The emergence of General Scobie’s double at the tail-end of episode three is another horrifying twist in this story – it leaves the audience with a bitter taste in the mouth. Not only are these hideous creations unstoppable by bullets, but they can impersonate anyone they want to... It doesn’t get much more terrifying than that.
In episode four, as the Autons step from the shop windows in a clatter of broken glass, there is little that can match it, in my honest opinion, for truly terrifying scenes. And again, yes, I’m biased, because it’s my first story. But honestly, when you look at the unfortunately poor special effects in any number of the great stories, whether they be giant rats or a magma beast, the Autons are outstanding. They haven’t aged, and it’s, for me, another example of a recurring villain that never needed updating for the new series, along with the Sontarans and Silurians. The scene in which they emerge, causing destruction, and shooting anyone and everyone, including those running away screaming, it is awful... Horrific... Monstrous. That these foes are willing to shoot unarmed people in the back makes them all the scarier. These creatures do not benefit from committing this senseless murder. They just do it.
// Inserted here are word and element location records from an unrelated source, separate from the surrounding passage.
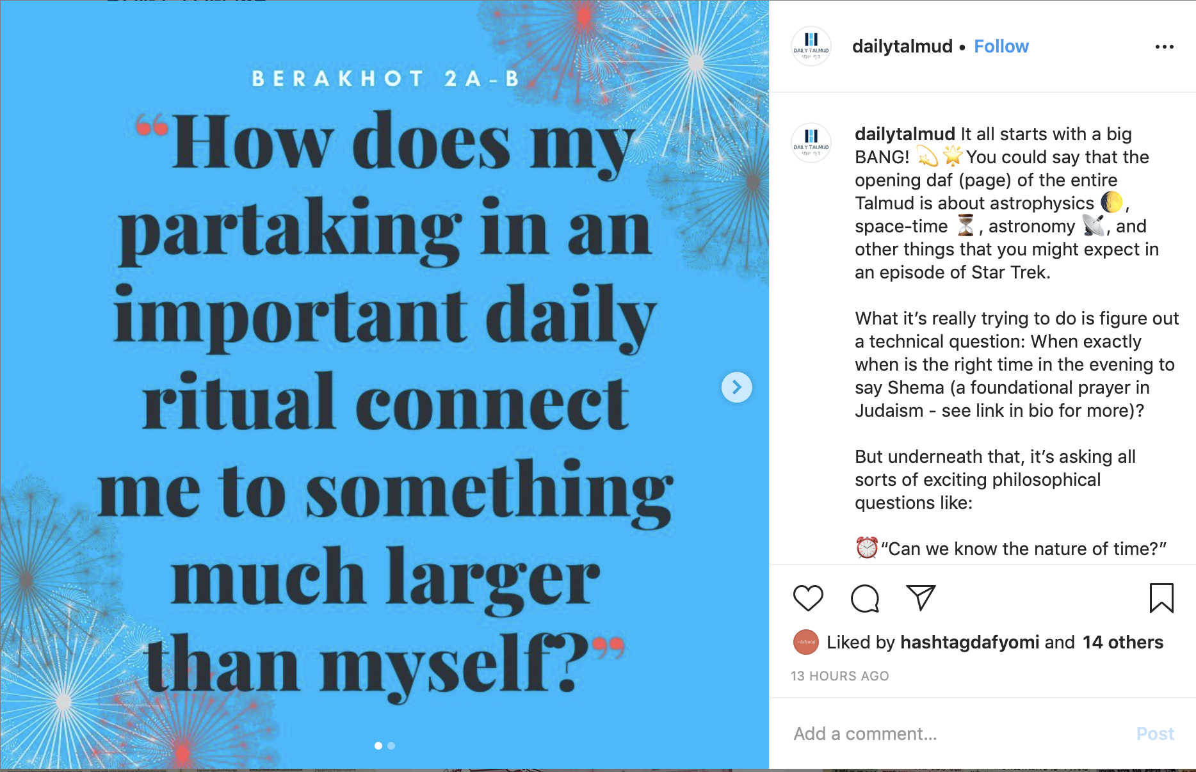1196x772 pixels.
Task: Open comments via speech bubble icon
Action: [x=864, y=599]
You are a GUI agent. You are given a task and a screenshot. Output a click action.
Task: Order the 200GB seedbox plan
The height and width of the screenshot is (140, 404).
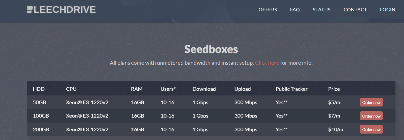click(371, 129)
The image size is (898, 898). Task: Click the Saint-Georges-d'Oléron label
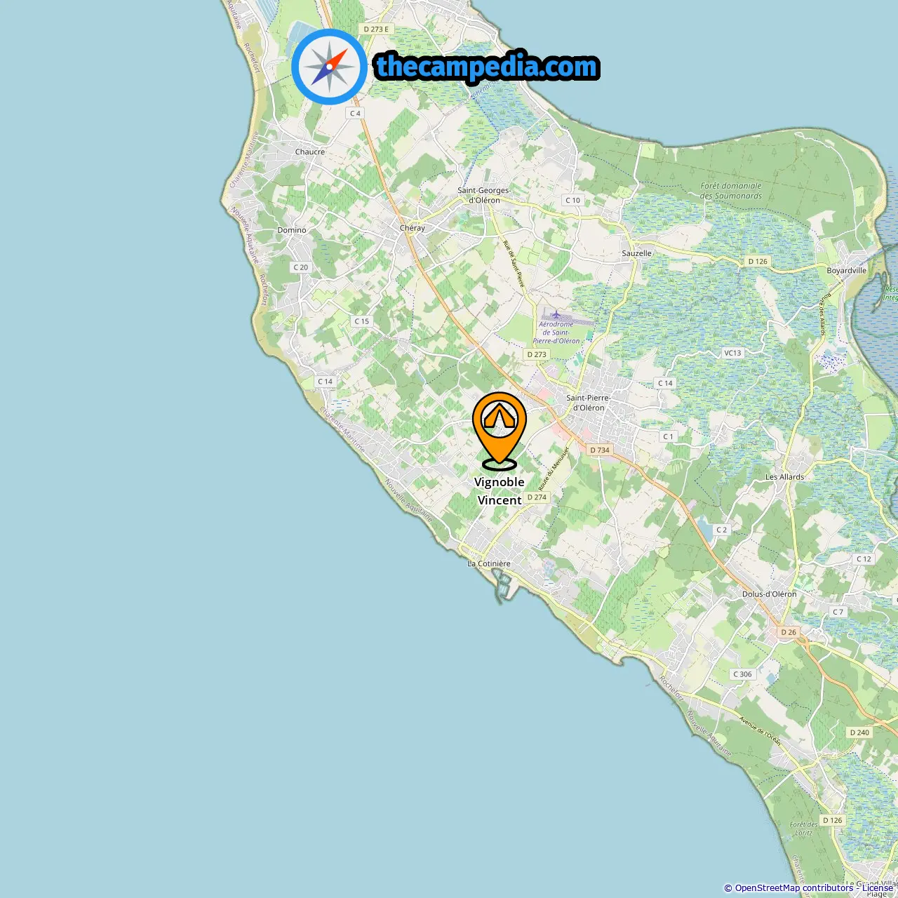tap(484, 195)
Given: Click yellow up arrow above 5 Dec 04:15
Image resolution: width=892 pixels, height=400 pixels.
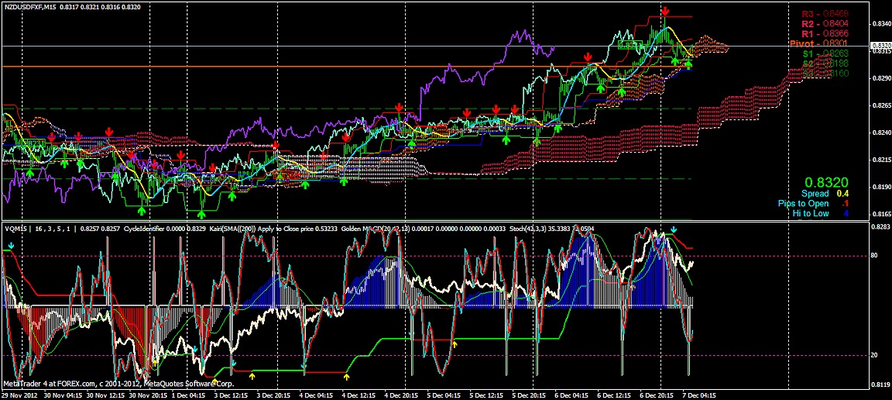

The final showdown hasn’t dated as well as the Autons, sadly – the nestene consciousness is simply a tentacle in a box, being waved by a prop man backstage. But, it still works. Pertwee’s facial expressions are priceless, and as he struggles with the monster in the box, it is believable that this new incarnation of the Doctor truly could die as soon as he came. Of course, what’s nice about this serial is that this time, Liz saves the day. True, it’s using the machine that the Doctor himself created. But still, it’s a nice touch, to not only give the character intelligence, but courage too.
As Brigadier Lethbridge-Stewart requests the assistance of the Doctor, who in turn requests the assistance of Liz Shaw, we see the dawning of a new age of Doctor Who. Gone are the madcap planet-hopping adventures (for now). This is the first of the “Earth Under Siege” stories – or more specifically, the “Home Counties Under Siege” stories. This will quickly become the standard for much of Pertwee’s tenure, with few chances to escape from the confines of his new prison, Earth. It sees the full introduction of the UNIT family, with the Doctor begrudgingly accepting them. This is a lovely touch for one major reason – both the first and second incarnation of the Doctor took on his companions, often begrudgingly, into his own little sanctum. Here, the Doctor is stranded, orphaned from the TARDIS, and the best he can do is become an adopted member of another family. The tables have turned, and it’s a fantastic twist. Pertwee has begun his tenure – and the Doctor is most definitely in the house.